* **REQUIREMENT**: Every line from the one containing "Task: Tap the back arrow button" to the end of the records below must be copied exactly, and no pictures may be included.

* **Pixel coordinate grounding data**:
################

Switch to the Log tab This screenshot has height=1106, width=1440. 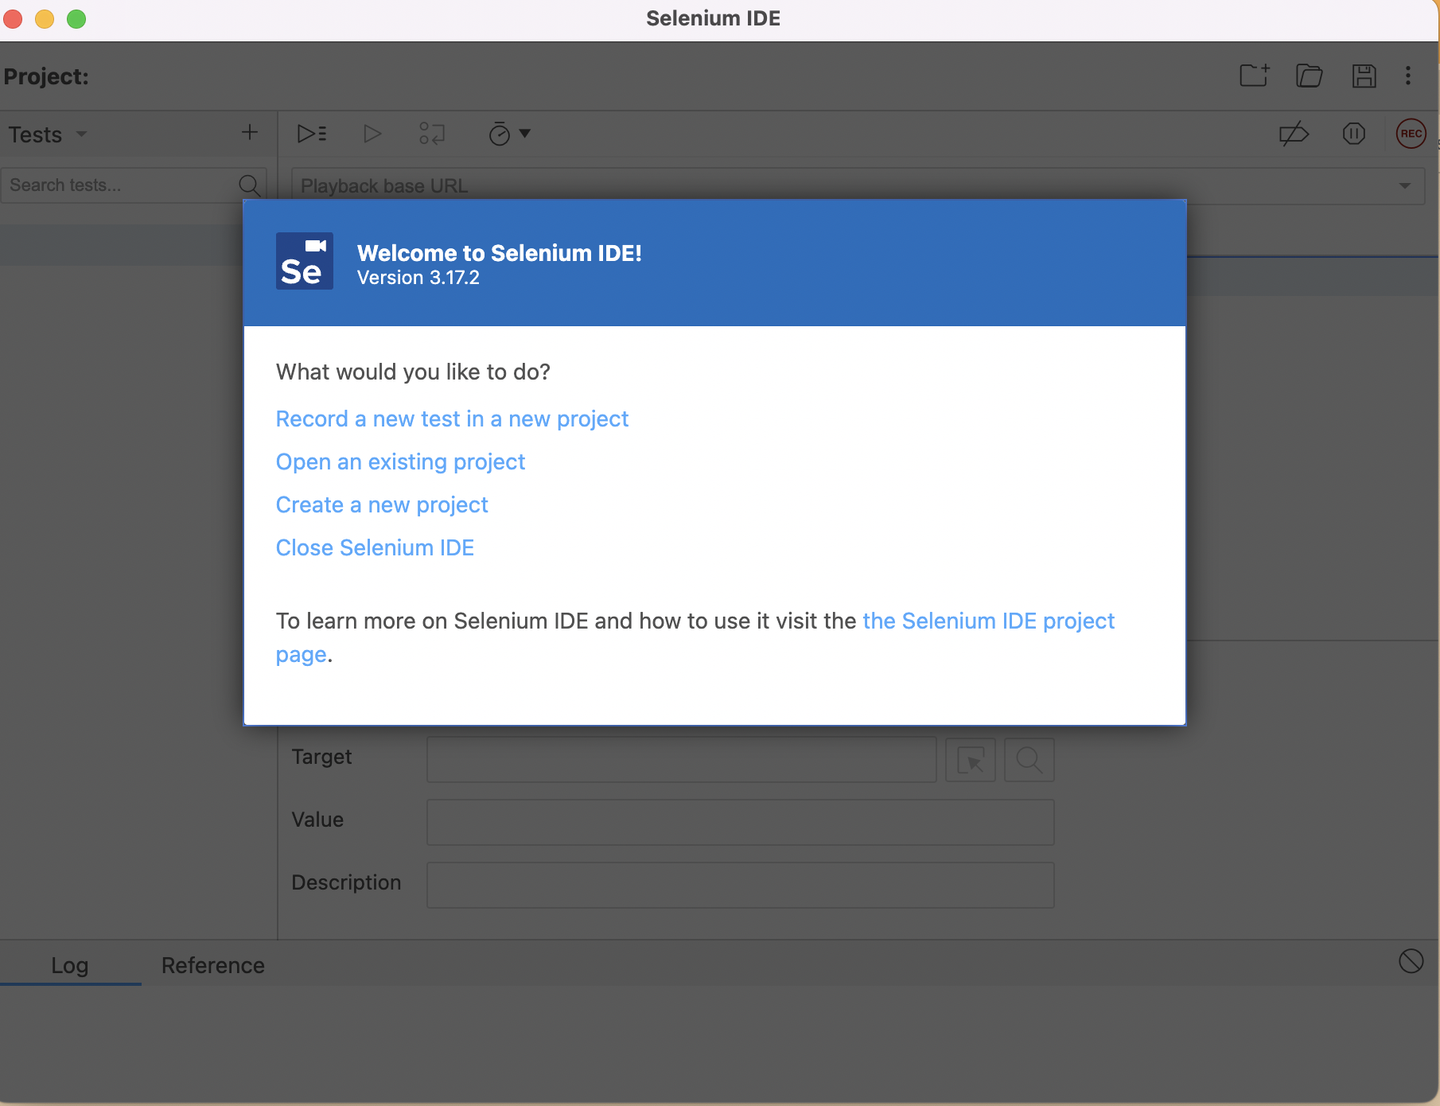(70, 965)
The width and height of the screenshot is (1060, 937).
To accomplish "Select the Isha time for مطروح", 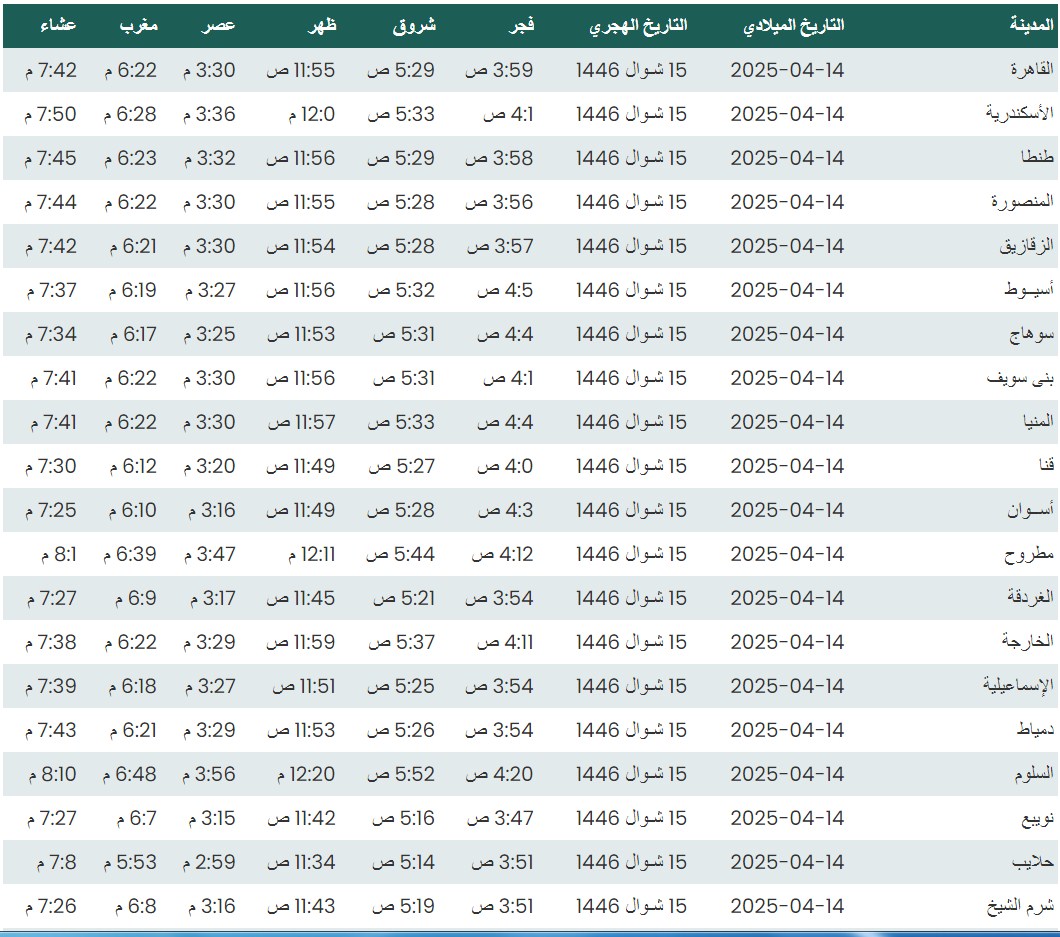I will [x=58, y=554].
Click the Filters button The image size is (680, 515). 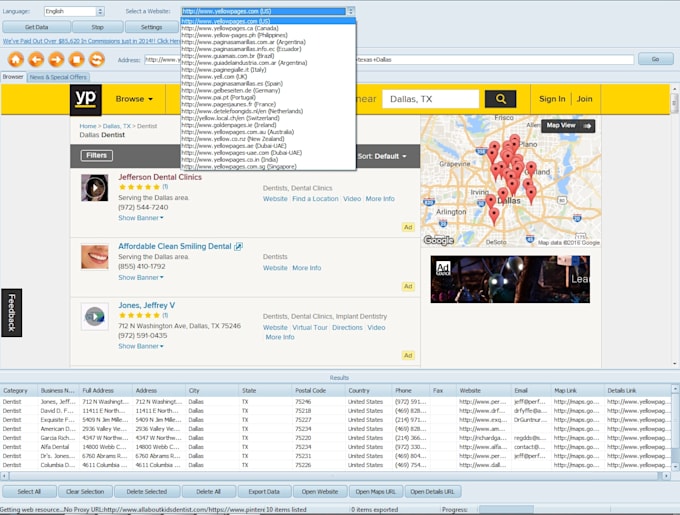[97, 156]
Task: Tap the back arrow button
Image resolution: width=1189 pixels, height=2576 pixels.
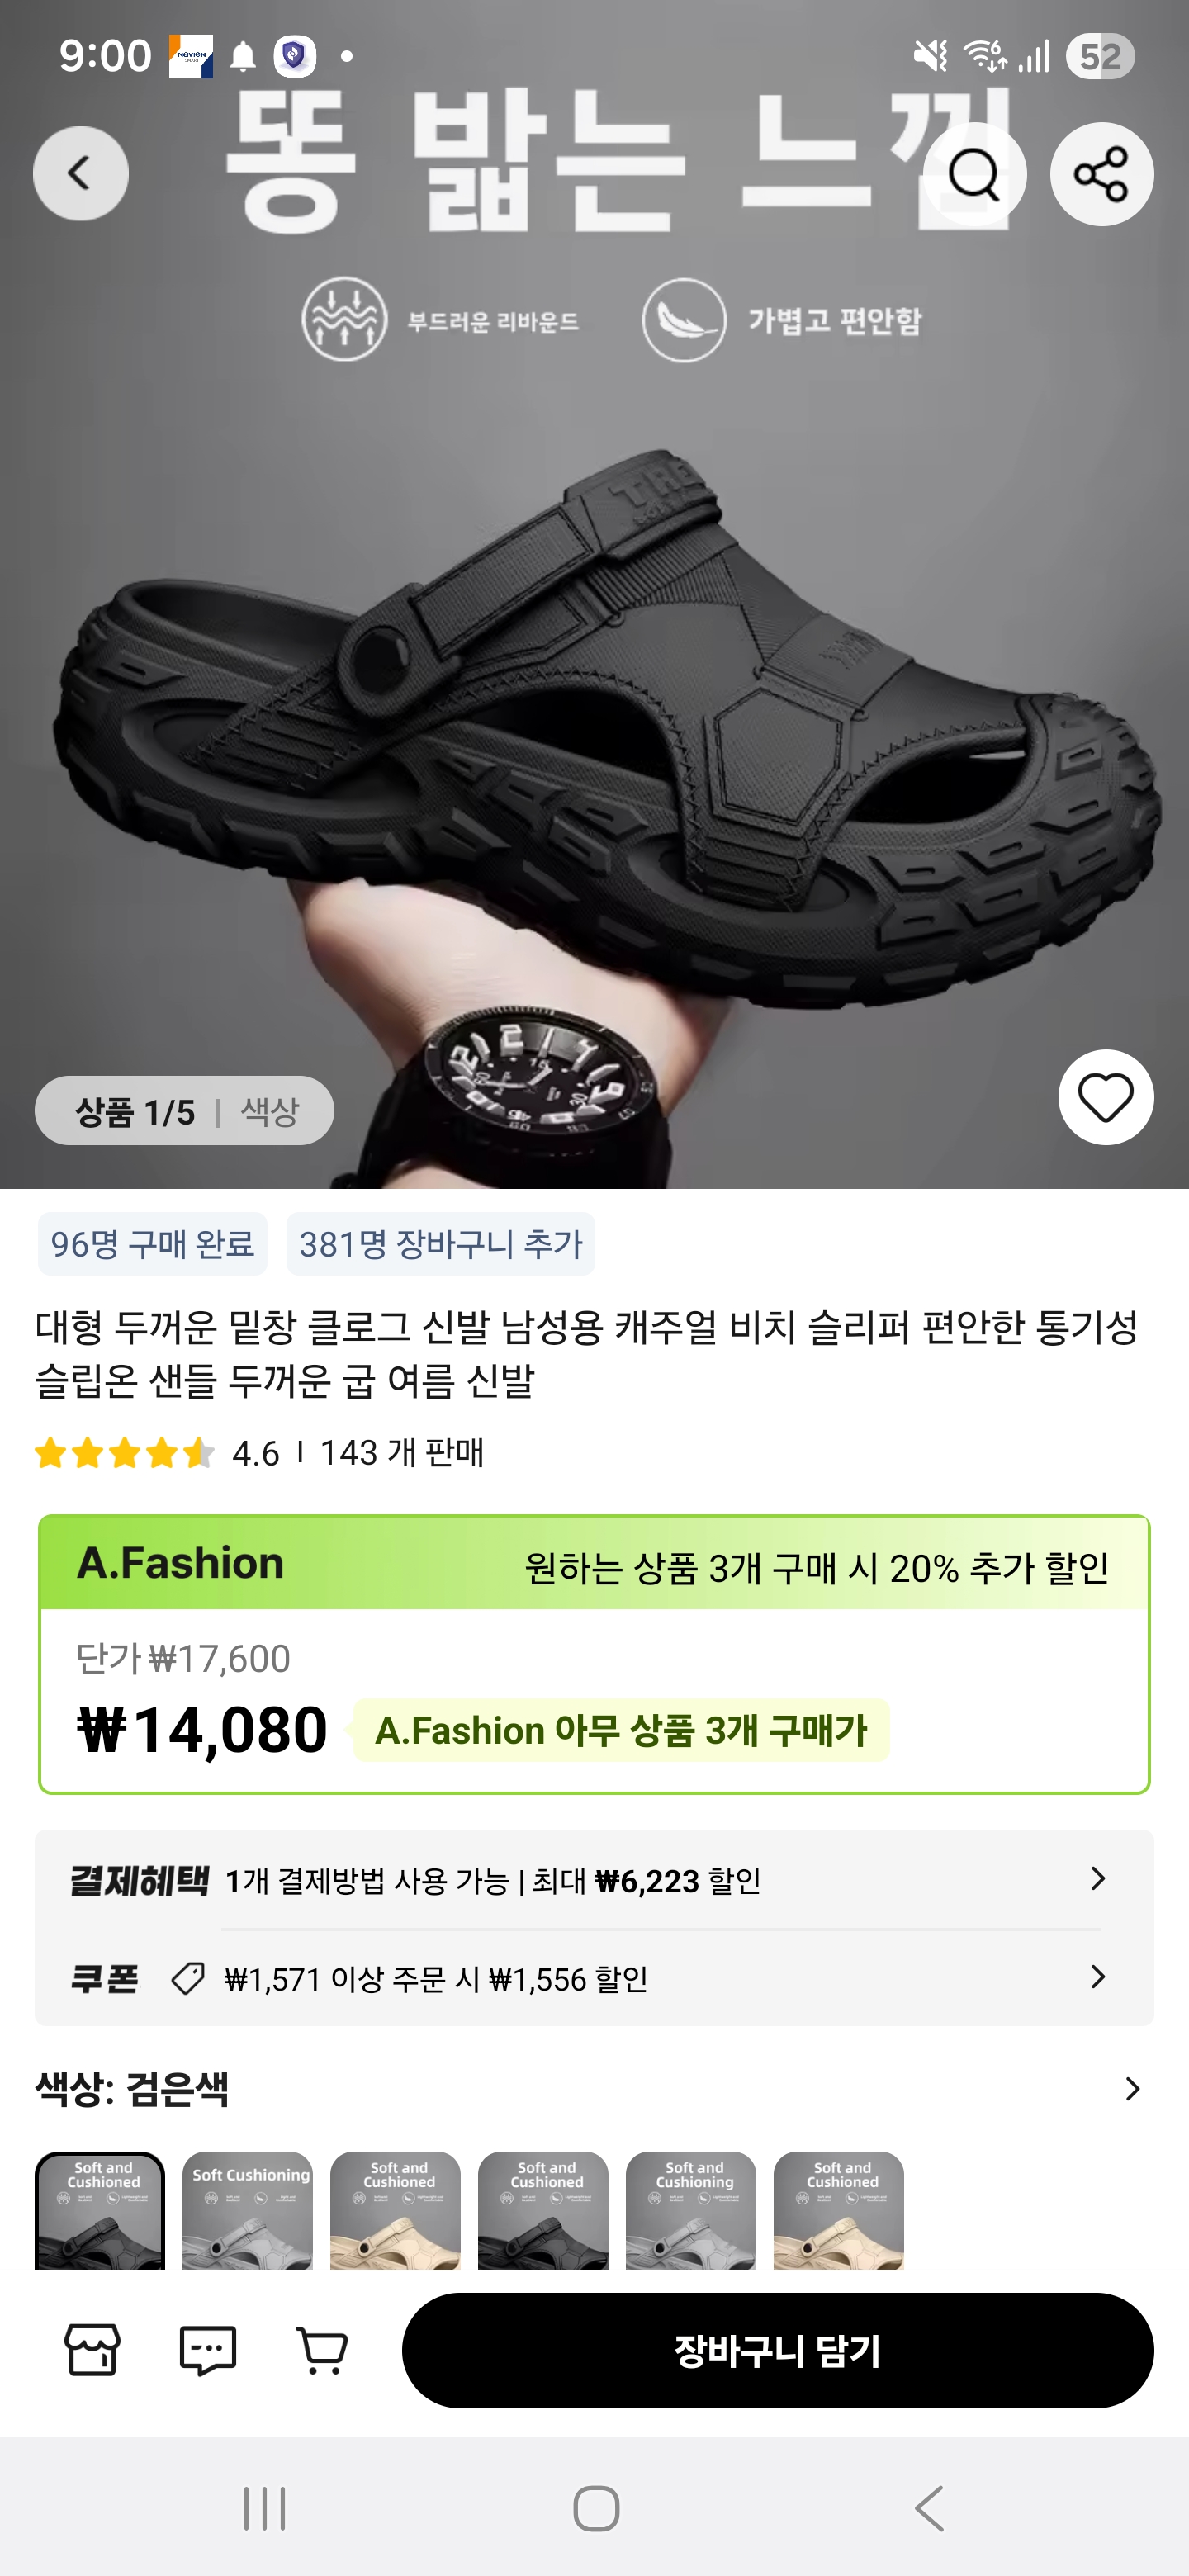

################

* **TASK RESULT**:
Task: Tap the back arrow button
Image resolution: width=1189 pixels, height=2576 pixels.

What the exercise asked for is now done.